Port Everglades and San Juan Continue Cruise Ramp-Up
The cruise industry is continuing to move forward with efforts to restore more of its ships to service with the focus shifting to North America and operations in the Caribbean for the winter of 2021-2022. Last weekend saw the busiest port day at Fort Lauderdale’s Port Everglades as well as the first cruise ship to return to San Juan as its homeport. With the United States reducing international travel restrictions starting today, the cruise industry continues to look forward to expanded operations this winter.
Port Everglades approached its pre-pandemic levels of operations for the first time on Saturday, November 6. The port, which saw the first U.S. cruise resume sailing at the end of June, for the first time in 20 months hosted six cruise ships sailing with passengers on board.

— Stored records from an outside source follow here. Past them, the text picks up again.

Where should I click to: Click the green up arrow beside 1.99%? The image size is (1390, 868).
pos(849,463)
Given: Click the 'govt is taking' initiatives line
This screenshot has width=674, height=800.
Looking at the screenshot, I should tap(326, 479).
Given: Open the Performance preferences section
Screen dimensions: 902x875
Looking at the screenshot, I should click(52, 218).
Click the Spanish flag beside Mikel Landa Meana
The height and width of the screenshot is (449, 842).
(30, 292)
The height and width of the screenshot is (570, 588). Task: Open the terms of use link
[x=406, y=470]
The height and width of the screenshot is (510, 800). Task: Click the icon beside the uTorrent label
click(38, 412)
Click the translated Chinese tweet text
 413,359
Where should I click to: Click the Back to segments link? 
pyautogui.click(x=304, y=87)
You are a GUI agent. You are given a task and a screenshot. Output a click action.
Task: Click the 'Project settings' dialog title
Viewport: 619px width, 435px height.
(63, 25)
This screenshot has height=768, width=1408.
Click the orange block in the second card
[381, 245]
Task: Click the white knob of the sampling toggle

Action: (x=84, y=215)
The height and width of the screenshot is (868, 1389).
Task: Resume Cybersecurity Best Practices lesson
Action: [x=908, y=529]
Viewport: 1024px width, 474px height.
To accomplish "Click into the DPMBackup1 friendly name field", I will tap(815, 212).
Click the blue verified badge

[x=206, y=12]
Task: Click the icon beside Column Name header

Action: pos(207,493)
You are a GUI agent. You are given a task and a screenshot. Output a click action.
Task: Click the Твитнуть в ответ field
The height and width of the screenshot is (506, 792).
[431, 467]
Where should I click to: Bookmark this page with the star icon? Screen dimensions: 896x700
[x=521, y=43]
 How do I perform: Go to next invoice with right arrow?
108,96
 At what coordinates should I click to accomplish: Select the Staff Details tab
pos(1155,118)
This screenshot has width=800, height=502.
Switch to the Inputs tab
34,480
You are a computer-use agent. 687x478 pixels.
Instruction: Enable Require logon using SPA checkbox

"Six of our eight cruise terminals will be in use, so it is not the port's record and the ships will not be filled to capacity, but it will be a sight to behold and is a solid sign of recovery," said Port Everglades Chief Executive and Port Director Jonathan Daniels. "We have gone from three cruise ships starting up in June and July, to more than 20 ships that will be sailing in November."
Celebrity Cruises had two of its ships, Celebrity Edge and Celebrity Reflection, sailing on Saturday along with Royal Caribbean's Odyssey of the Seas. Carnival Corporations' brands also had two ships sailing from Port Everglades. This included Princess Cruises' Emerald Princess and Holland America Line's Nieuw Amsterdam. A new arrival to Port Everglades was Viking Cruises' Viking Star. It was the first cruise for this ship from the port, joining a second Viking ship, Viking Orion, which initiated the new program from Fort Lauderdale two weeks ago.
San Juan, Puerto Rico, similarly, had previously opened for in-transit port visits, but yesterday welcomed its first cruise ship that will be homeported on the island for the winter season. Royal Caribbean International returned its ship the Explorer of the Seas to operation after receiving a certificate from the Centers for Disease Control and Prevention. She is the company’s 15 ship to return to service.
Before returning to service, the 137,300 gross ton cruise ship conducted a simulated cruise under the CDC rules to test its crew with the COVID-19 protocols. They operated a two-night trial and then were able to commence revenue service offering seven-day cruises to the Caribbean. Like most cruise ships, they are still operating with reduced capacity to provide for better social distancing among passengers.